● Aim of the exercise
Search the entries below for the string "patients" and copy the lines that hold it.

Data excerpts:

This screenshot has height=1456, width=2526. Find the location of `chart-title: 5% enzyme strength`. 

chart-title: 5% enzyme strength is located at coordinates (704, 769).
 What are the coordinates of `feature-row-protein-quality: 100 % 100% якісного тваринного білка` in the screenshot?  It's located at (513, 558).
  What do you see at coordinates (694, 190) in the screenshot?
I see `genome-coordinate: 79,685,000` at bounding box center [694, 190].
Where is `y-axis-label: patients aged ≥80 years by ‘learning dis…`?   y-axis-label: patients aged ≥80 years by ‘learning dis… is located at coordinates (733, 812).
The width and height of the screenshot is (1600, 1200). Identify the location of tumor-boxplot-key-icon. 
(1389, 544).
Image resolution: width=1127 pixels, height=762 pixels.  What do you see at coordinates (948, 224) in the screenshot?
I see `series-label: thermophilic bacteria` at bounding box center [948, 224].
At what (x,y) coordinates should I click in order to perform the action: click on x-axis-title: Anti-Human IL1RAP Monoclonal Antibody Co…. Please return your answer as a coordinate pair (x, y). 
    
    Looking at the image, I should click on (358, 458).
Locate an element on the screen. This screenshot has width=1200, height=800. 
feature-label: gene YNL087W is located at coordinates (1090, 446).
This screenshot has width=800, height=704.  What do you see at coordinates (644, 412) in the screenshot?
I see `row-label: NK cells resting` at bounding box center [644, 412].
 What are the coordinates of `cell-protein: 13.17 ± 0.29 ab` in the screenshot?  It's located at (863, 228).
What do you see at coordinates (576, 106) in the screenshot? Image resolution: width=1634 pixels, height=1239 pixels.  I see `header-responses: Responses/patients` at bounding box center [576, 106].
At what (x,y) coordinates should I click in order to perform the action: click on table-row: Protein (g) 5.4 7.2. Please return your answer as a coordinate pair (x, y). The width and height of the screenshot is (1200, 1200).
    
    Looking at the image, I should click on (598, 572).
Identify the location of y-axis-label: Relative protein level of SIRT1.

● Answer space
Where is `y-axis-label: patients aged ≥80 years by ‘learning dis…`?   y-axis-label: patients aged ≥80 years by ‘learning dis… is located at coordinates (733, 812).
What do you see at coordinates (576, 106) in the screenshot? Image resolution: width=1634 pixels, height=1239 pixels.  I see `header-responses: Responses/patients` at bounding box center [576, 106].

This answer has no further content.